In 1797, lots in the 8th and 9th concessions south of domain (the area which would be known as Roxham) were granted. The men who obtained these grants, with names like Calkin, Judd, Swan and Blackleach, did not remain.
In 1798 a boundry dispute arose between the newly surveyed Hemmingford Township and Lacolle along the seigniory's western edge. The problem was attributed to the use of the fluctuating Richelieu River shore line as a basis for the original survey of Lacolle. The dispute continued for over thirty years until a new line was drawn reducing the size of the 9th concession south of domain while adding land to the north.
Gabriel Christie died in 1799 and his son, Napier Christie Burton, was next in line to inherit the seigniory. Burton, a Major General in the 3rd regiment, had become more wealthy than his father. In 1801 Napier Christie Burton appointed Samuel Potts as his Agent. The death of Burton's wife forced his return to England and he didn't return to Canada until after the Napoleonic Wars, and then when he did, it was only breifly.
Around 1808, a major contributor to the political, social and mercantile structure of the Upper Richelieu Valley arrived on the scene. A young Robert Hoyle, native of Bacup, Lancashire, England, left his fellow English associate and relative, George Heyworth, after living several years in Peru, NY. Heyworth was a cloth manufacturer operating in that settlement. Robert Hoyle was possibly influenced by another English entrepreneur named William Bowron when he bought land in Lacolle, Quebec along the border just north of Champlain Town. Hoyle, a timber merchant and trader by occupation found Lacolle to be well situated for his business affairs. Great rafts of primevil timber could be sent down river to Quebec and on to England or southward up Lake Champlain to American mill towns, and then along the Hudson River to New York City. In time Robert Hoyle's younger brother Henry joined him in Lacolle where he too significantly influenced the seigniory's development. William Bowron, who was born in Cotherston, Yorkshire, England, had apparent interests in Lower Quebec's settlement. He was a Quaker trader and relative of Robert Hoyle. According to Robert Sellar, in his "History of Huntingdon County and the Seigniories of Beauharnois and Chateauguay", Bowron lost a fortune in Montreal while engaged in linen manufacturing. By 1822 he was appointed Crown Lands Agent and about the same time he founded Huntingdon Village.

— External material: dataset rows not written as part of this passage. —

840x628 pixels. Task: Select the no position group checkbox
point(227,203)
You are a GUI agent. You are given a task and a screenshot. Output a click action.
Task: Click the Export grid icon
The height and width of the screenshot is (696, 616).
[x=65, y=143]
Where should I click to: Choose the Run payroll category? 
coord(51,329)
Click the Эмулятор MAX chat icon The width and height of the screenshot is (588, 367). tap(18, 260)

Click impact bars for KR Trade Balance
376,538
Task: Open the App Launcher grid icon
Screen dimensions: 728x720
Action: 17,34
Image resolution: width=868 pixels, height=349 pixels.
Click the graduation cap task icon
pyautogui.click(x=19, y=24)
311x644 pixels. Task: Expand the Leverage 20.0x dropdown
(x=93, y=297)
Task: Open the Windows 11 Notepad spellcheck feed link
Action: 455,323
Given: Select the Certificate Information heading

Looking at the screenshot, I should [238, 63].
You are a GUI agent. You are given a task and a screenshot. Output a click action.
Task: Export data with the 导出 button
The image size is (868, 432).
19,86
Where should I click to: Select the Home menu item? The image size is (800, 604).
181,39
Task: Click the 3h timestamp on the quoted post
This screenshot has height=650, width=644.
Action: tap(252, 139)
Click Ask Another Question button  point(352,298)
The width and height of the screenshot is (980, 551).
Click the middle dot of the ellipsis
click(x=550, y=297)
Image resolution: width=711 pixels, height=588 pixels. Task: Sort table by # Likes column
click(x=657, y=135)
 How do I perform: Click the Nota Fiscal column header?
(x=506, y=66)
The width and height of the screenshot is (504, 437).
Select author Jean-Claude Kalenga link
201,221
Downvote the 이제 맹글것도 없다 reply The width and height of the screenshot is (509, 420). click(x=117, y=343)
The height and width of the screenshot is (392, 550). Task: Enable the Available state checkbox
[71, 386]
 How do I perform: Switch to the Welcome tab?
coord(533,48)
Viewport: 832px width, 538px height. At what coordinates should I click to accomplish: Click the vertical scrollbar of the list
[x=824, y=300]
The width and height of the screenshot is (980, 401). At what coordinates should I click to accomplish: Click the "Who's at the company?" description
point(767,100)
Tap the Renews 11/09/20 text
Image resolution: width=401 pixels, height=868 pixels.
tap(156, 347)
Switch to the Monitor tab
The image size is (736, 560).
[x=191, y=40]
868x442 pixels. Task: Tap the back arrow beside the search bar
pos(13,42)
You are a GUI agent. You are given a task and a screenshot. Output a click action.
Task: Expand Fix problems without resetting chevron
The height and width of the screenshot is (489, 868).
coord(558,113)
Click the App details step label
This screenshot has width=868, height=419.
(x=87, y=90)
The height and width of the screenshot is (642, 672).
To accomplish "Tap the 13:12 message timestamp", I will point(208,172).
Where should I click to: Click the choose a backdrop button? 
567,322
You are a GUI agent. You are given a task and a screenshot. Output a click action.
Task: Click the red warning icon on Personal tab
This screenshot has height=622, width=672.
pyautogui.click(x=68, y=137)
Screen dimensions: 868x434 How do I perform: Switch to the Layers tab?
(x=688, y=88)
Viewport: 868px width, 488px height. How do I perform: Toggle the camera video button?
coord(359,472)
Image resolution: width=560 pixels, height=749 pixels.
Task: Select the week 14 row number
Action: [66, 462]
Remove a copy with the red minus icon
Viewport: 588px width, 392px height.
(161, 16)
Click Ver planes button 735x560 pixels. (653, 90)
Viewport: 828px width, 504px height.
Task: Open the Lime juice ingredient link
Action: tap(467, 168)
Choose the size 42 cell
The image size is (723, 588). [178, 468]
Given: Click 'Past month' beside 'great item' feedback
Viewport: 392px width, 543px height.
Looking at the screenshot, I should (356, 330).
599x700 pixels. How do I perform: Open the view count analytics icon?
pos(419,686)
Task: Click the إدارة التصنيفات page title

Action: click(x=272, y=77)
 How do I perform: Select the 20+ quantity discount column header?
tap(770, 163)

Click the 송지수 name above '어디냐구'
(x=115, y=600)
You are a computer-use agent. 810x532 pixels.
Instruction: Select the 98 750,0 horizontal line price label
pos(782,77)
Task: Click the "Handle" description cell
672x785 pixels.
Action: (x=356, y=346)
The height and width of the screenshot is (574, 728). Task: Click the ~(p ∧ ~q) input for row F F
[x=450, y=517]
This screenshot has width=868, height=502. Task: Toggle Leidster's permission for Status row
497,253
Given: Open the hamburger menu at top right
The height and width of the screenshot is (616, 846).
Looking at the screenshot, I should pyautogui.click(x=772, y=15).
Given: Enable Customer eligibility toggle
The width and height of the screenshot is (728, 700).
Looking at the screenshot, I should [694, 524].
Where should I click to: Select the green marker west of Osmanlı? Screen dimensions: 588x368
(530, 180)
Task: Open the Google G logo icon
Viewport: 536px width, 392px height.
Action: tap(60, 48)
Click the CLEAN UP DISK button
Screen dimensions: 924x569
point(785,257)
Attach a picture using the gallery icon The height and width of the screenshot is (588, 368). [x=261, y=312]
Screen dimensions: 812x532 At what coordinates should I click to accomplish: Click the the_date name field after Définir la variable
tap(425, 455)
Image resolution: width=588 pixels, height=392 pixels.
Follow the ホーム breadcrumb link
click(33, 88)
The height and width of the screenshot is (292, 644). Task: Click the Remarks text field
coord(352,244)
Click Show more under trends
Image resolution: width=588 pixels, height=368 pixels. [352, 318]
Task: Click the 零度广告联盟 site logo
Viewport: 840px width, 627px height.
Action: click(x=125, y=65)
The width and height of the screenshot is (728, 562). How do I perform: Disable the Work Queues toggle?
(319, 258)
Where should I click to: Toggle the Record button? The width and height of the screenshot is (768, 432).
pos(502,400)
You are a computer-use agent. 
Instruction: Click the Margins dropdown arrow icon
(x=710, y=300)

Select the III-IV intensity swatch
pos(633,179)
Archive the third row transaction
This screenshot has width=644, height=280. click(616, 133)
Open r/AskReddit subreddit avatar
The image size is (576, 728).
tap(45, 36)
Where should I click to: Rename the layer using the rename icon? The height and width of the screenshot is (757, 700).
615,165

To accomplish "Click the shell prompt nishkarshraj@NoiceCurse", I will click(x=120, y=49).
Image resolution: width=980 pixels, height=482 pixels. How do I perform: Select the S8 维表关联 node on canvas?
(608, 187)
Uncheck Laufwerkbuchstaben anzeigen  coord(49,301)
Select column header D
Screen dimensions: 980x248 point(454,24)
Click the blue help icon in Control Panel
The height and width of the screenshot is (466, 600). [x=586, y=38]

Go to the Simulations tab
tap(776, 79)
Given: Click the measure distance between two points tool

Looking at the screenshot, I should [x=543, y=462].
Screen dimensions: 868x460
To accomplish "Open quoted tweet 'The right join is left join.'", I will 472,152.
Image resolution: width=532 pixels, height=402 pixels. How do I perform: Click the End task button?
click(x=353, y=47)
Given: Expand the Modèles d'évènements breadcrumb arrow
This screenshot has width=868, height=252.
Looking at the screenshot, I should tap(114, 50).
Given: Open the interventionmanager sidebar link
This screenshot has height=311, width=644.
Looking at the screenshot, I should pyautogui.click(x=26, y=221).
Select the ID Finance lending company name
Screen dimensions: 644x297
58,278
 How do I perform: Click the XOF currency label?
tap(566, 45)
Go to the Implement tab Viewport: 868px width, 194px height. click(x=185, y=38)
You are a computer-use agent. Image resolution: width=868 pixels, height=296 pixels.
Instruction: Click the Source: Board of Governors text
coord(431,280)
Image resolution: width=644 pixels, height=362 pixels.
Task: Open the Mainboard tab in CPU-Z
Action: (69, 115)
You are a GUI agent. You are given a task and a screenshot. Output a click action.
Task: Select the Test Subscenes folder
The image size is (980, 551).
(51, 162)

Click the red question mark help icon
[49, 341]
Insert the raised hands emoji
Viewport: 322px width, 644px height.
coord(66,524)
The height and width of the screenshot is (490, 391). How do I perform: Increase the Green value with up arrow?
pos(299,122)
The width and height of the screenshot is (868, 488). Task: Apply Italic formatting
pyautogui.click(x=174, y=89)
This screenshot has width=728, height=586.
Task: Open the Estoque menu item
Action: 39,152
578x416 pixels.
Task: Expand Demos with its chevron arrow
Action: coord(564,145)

During the festering War of 1812 timber became a necessary commodity. Essential goods were cut off by the conflict. Some friendly smuggling went on to supply the settlers needs. Robert Hoyle established a store at the border, on the Quebec side, to supply settlers of Odelltown and Hemmingford. He and William Bowron contracted to supply beef to the soldiers on the Isle of Noix. Many American settlers vacated their Quebec land holdings along the frontier and removed the the US while waterways into Canada, including the Richelieu River necessitated military travel, staging and subsequent conflict. In November of 1812, General Dearborn with 300 American forces and 200 militia marched nearly to Odelltown, but was defeated by General De Salaberry with two companies of Canadian Voltigeurs, 300 indians and a few militia from adjacent parishes. In September of 1813 General Hampton and nearly 5000 American soldiers entered Odelltown and remained there for two days. Hampton then marched westward toward the head waters of the Chateauguay River planning to attack Montreal, but he was also beaten back by De Salberry and his Canadian forces. Again in March of 1814, General Wilkinson and 5000 American troops prepared to attack Odelltown and Lacolle. Again, the Americans were turned back by the Canadians. The war ended with little being settled.
Eliza Bartlett Nye Hoyle
In 1815 Canada's Surveyor General, Joseph Bouchette, published a topographical discription of Lower Canada. Scattered farms and cleared fields were evident along the road through Odelltown to Burtonville. Bouchette discribed well tended roads, fields, gardens and orchards. Additional clearings were noted in the northeast along the Richelieu River. Routes of travel were highlighted as were Indian camps which existed along the Lacolle River near the present village of Lacolle.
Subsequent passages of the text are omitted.